I didn't have powers like this, back where I'm from — at least, not that I know of. But this isn't just me, or something I'm inventing out of nothing. This is a real place.
This is the spirit world. ... How I remember it, anyway.
[ Ah, she's starting to get melancholy. That won't do. Ruka pivots mid-step, turning to face Jaime as she continues to walk backwards through the trees. Her arms fold behind her back, but the glow remains. ]
Think of it like... touring a museum in VR. The things you're seeing really exist, but you're only interacting with a depiction. There'd be a lot more activity if this were the real deal.
My heart was always connected to that spirit world. So, if you were in the human world and you wanted to travel to the spirit world, you would have to pass through me. Here, though, I guess it's the other way around. You have to navigate this forest to find my heart, or the ones I've connected to it.
[ Huh. ] I suppose that's good. If someone else tried to use my power, they wouldn't be able to do anything with it. It's easy to get lost.
She's not like this anywhere else. Barely even in their own home. Comfortable enough to walk backwards, poised and coy, happy to explain things without constantly having her eye on their surroundings. She doesn't need to do that as much with Jaime and Khaji around - particularly Khaji - but old habits die hard, and this is one habit that probably won't ever die. He knows how she is. How everything she's been through presents itself. The preparedness. The caution. The paranoia. The guilt, as though something has gone wrong, and it's her fault for not having found it yet. He hates that it's necessary, but he doesn't expect her to change. After all, how many times has she been proven right? And even if she wasn't, this is who she is. Being asked to change, or having him want her to change would just hurt her.
Besides, he's got a lot of foibles too. And she accepts them. Every single one. Still, it makes his heart pang a little to think of a time she was more comfortable, or a place. It makes him look at the spirit world with new eyes. She must miss it. ]
People would have a hard time figuring out your powers, [ he agrees, readily enough. ]
A whole world you're connected to. You must miss it.
... One person, once. [ It takes her a moment to say that much, reaching back through memory; she had traveled here for other reasons than then, but that guy was the only other human who crossed over. Her lips purse. ] By force, with cruel intentions. I managed to force him out, though, before he was killed.
[ His heart had taken damage, she knew that much, but he left with his life.
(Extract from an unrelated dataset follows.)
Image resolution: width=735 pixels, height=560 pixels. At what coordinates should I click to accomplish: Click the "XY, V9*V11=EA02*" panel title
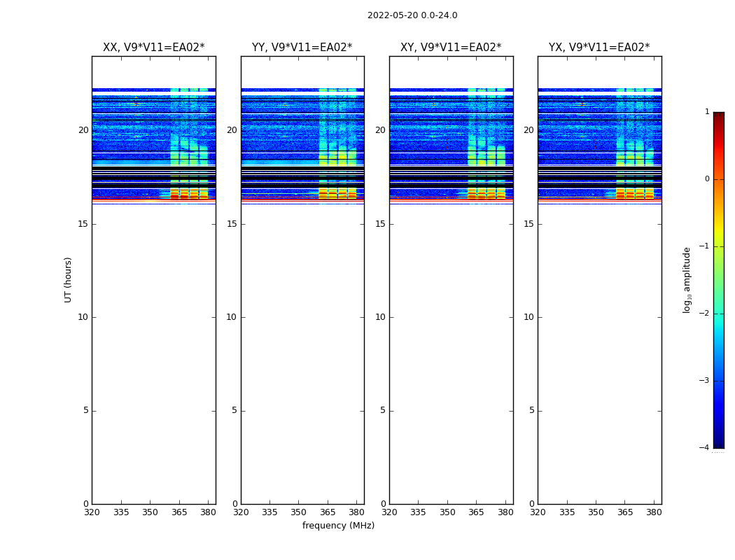coord(451,48)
She never saw him again after that, so there's no telling if he ever recovered from it, but... she doesn't want to know what would have happened if she hadn't stopped things.
It was a long time ago, though, and she can't feel regret for a man being punished for his own actions; Jaime won't hear any guilt in her voice. ]
I only came here a couple times, though, so I don't really miss the place. The spirits could cross back and forth pretty easily, though, and a lot lingered in the human world anyway, and partner themselves to humans. I never met anyone else who could ever see them, so they were always ready to talk to me. I learned a lot from them. The histories of the spirits, and human magics, and how to play different games, and all about the people I met. Stuff like that.
I was too sickly to go out much, or go to an in-person school, and we didn't live around many other kids, so I didn't have any human friends growing up. But, the spirits kept me company, so it wasn't so bad. I could always hear their voices. I was never alone.
[ The thicket of the trees grows thinner and thinner as they walk — Ruka doesn't turn around, but she does stop her backwards walk. As Jaime and Khaji cross the edge of the treeline, they'll find themselves on a short, grassy bank; just a few yards behind Ruka is the near edge of a wide river, moving swiftly. Across the river is a wide meadow of long grass and wild flowers, growth vibrant and green right up until butting against the high, rocky walls of a cliff.
The cliff itself is striking — the face is flat, like a stone cut open, but there is the large hollow press of something having once been embedded in that stone and no longer residing there, like an emptied-out fossil. It looks like a pterosaur of some kind — but not like any, at the same time.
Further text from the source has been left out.